◆ **WHAT IS EXPECTED**
Extract the lines word for word, starting at the line that contains "Click the gear icon on Ideal Perception Index" and stopping after the final line. Omit the pictures from your answer.

◇ ◇ ◇ ◇ ◇

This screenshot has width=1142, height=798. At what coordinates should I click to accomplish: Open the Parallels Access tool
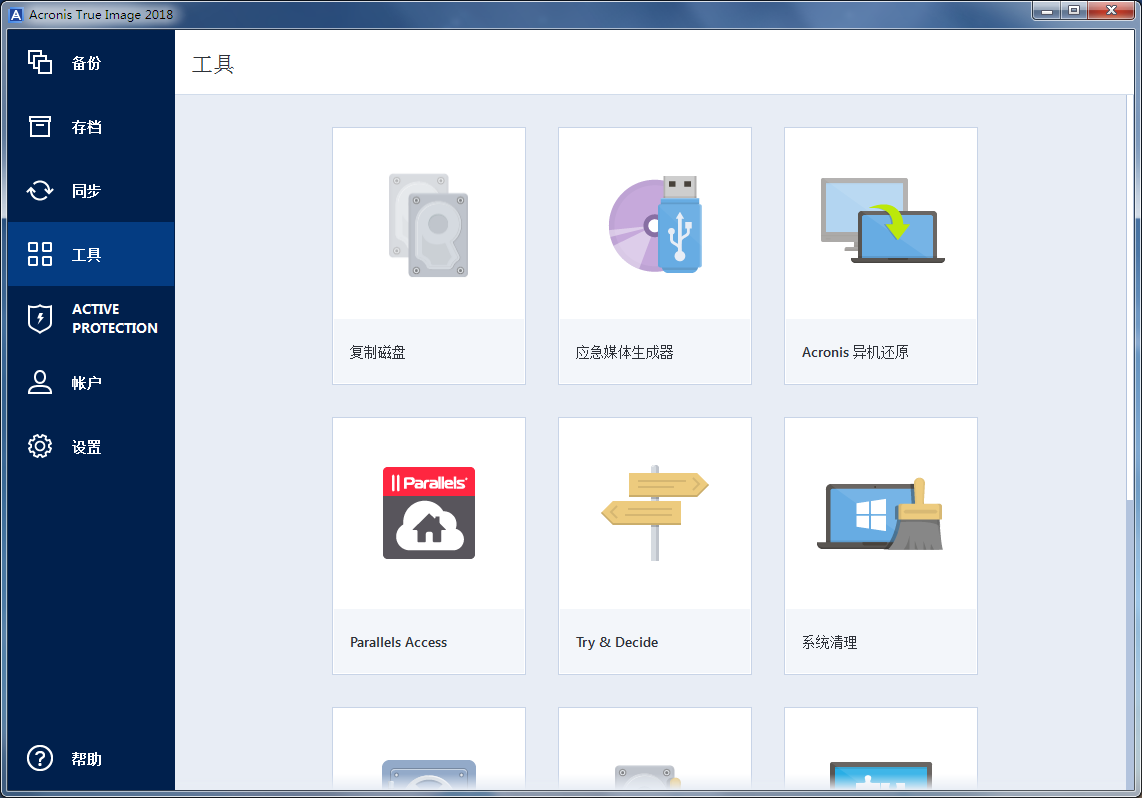pyautogui.click(x=428, y=545)
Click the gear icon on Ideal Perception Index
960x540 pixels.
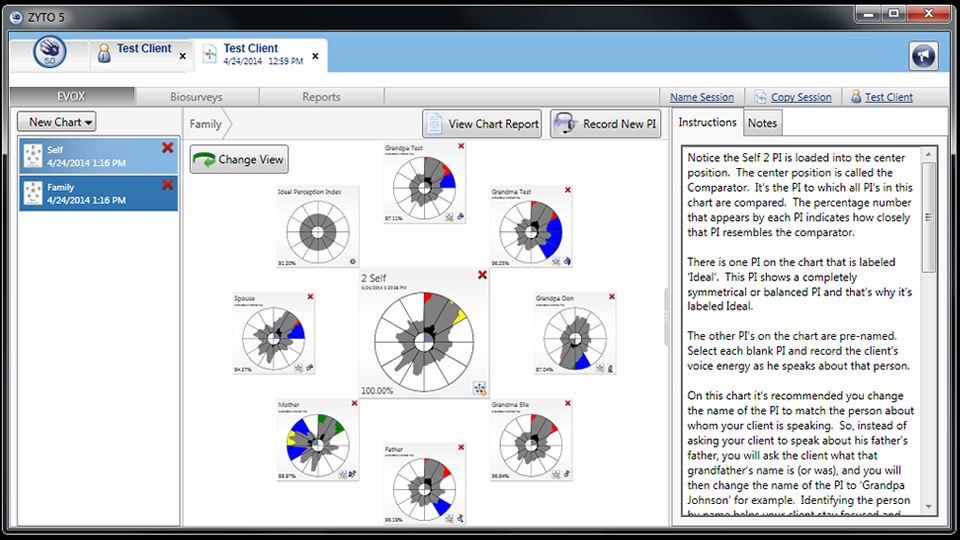pyautogui.click(x=352, y=262)
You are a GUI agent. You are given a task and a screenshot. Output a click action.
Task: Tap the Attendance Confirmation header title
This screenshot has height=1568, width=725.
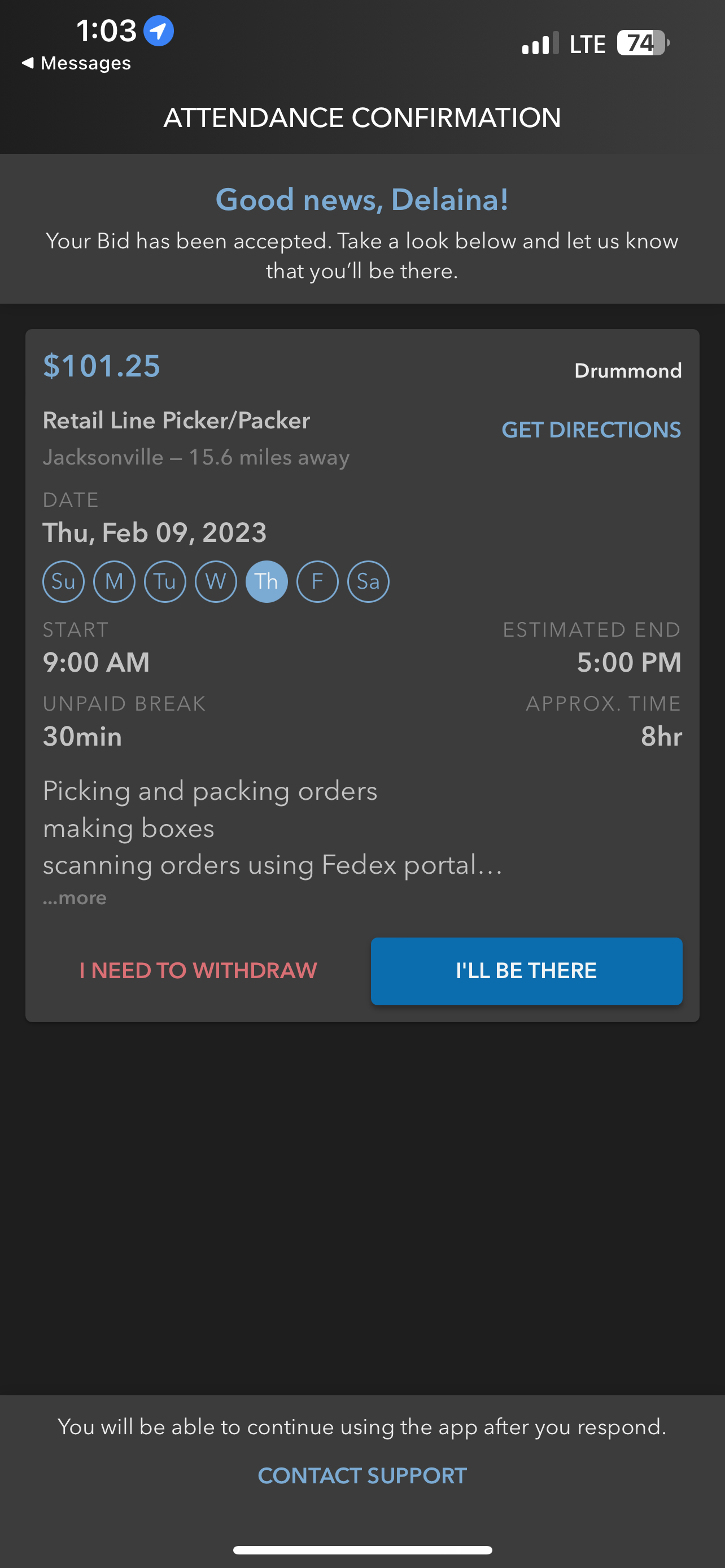pos(362,117)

◇ ◇ ◇ ◇ ◇

◆ **EXERCISE SOLUTION**
Click the gear icon on Ideal Perception Index
960x540 pixels.
pyautogui.click(x=352, y=262)
You are a GUI agent. You are given a task and a screenshot. Output a click action.
Task: Tap the Attendance Confirmation header title
This screenshot has height=1568, width=725.
pos(362,117)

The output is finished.